How can you give students more feedback? The following are some practical suggestions you were waiting for.
Use Gallery walks, have students build a physical model, provide games with competition, implement using an author’s chair, small group discussion, use audio or video feedback, peer editing, student presentations, hypothesis building and testing, have students use a checklist, engage them in brainstorming, compare and contrast work, pre-testing, interim quizzes, partner quizzes, and the use of a rubric. Here’s a suggestion: it is far better to use lower-quality, less detailed feedback constantly, than to give students more detailed feedback weekly or monthly.
One last thing: each of the authors of the studies used above would like to offer this caveat: Not every study has been done with every subject, with every student age, or under every condition. Be perceptive and know your students and the situation. You can get great results, but keep after the big mission and don’t get hung up the details.
Your partner in learning,
CEO, Jensen Learning
Daniel, R. and Pollman, S. (2010) Comparing the Neural Basis of Monetary Reward and Cognitive Feedback during Information-Integration Category Learning. The Journal of Neuroscience, January 6, 30(1): 47-55.
Hattie, J. A. (1992a). Towards a model of schooling: A synthesis of meta-analyses. Australian Journal of Education, 36, 5–13.
Hattie, J. A. (1993a). Measuring the effects of schooling. SET, 2, 1–4.
Hattie, J. A. (1993b, July). What works: A model of the teaching-learning interaction. Paper presented at the Annual Conference of the Australian Teacher Education Association, Fremantle, Australia.
Hattie, J.A C. (2002). What are the attributes of excellent teachers? In Teachers make a difference: What is the research evidence? (pp. 3-26). Wellington: New Zealand Council for Educational Research.

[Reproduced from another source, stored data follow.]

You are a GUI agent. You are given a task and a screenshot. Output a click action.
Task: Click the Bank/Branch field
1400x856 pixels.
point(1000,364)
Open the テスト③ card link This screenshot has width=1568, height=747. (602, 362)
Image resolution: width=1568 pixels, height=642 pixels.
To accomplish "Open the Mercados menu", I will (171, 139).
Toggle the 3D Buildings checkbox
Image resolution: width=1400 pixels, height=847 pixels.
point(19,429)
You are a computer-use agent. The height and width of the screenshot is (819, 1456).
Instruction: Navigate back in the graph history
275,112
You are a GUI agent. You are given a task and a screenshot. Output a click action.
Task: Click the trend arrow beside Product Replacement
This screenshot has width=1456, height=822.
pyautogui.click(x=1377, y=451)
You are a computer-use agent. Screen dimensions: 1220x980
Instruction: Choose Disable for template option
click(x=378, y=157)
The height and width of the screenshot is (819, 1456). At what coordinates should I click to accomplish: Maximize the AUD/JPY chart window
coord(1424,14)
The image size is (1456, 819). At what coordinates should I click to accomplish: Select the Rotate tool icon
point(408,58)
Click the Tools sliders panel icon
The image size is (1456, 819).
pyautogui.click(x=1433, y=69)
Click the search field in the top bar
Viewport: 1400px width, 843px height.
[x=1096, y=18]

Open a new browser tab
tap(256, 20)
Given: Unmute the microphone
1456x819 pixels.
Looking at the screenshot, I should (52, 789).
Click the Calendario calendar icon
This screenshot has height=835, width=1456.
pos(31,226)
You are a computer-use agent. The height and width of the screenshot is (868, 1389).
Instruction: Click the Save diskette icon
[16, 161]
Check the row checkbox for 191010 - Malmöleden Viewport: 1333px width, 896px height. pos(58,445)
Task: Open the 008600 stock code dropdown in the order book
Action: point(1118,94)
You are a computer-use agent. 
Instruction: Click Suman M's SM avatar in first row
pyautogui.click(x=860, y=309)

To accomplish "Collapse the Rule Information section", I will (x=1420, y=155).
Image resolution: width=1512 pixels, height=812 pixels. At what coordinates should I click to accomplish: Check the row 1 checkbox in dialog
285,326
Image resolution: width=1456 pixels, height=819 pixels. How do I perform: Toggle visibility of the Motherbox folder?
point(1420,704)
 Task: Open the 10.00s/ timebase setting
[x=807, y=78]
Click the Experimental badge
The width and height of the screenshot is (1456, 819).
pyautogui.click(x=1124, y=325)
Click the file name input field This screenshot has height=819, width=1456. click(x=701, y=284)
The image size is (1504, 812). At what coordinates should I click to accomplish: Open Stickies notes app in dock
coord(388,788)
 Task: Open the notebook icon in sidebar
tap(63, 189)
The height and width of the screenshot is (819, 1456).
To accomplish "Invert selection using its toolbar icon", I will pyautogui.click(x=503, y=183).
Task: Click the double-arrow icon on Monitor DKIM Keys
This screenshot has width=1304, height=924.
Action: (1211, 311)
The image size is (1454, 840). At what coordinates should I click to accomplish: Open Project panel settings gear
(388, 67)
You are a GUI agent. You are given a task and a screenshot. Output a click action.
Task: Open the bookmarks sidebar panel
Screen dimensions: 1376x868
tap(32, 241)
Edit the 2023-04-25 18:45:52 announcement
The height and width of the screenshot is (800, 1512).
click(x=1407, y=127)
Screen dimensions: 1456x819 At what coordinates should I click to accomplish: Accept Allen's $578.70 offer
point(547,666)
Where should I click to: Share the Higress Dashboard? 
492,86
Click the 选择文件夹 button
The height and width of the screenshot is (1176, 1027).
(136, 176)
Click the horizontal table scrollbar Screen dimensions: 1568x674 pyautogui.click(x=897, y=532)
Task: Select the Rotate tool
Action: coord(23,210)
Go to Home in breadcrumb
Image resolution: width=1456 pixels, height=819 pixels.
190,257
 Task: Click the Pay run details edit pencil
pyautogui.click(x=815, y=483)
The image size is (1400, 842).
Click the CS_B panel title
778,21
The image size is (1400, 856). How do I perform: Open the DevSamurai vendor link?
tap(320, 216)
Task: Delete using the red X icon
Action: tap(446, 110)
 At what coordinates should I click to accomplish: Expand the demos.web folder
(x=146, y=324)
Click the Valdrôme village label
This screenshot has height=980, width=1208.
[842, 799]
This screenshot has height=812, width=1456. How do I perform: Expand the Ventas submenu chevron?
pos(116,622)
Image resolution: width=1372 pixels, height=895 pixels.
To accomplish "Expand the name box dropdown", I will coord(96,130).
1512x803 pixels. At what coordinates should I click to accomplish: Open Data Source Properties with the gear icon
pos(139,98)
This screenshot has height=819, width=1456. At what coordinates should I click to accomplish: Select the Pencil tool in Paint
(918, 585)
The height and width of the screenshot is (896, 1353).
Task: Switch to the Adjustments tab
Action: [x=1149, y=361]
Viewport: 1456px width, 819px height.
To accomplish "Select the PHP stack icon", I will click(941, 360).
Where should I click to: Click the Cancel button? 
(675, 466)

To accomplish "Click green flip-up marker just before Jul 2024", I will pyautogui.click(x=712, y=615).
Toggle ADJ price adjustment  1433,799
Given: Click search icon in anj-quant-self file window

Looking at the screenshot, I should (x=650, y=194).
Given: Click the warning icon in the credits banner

Hattie J (2009) Visible Learning; a synthesis of over 800 meta-analyses relating to achievement London; Routledge
Klingberg, T. (2000). Limitations in information processing in the human brain: neuroimaging of dual task performance and working memory tasks. Prog Brain Res., 126, 95-102.
Logan JM, Thompson AJ, Marshak DW. (2011) Testing to enhance retention in human anatomy. Anat Sci Educ. Jul 29.
Pashler H, Cepeda NJ, Wixted JT, Rohrer D. (2005) When does feedback facilitate learning of words? J Exp Psychol Learn Mem Cogn. Jan; 31(1): 3-10.
Petty, G. (2006) Evidence-based Teaching; a practical approach Cheltenham; Nelson Thornes.
Russell IJ, Hendricson WD, Herbert RJ. (1984) Effects of lecture information density on medical student achievement. J Med Educ. Nov; 59 (11 Pt 1): 881-9.
Wood, C. (2002, Mar). Changing the pace of school: slowing down the day to improve the quality of learning. Phi Delta Kappan, 83(7): 545-50.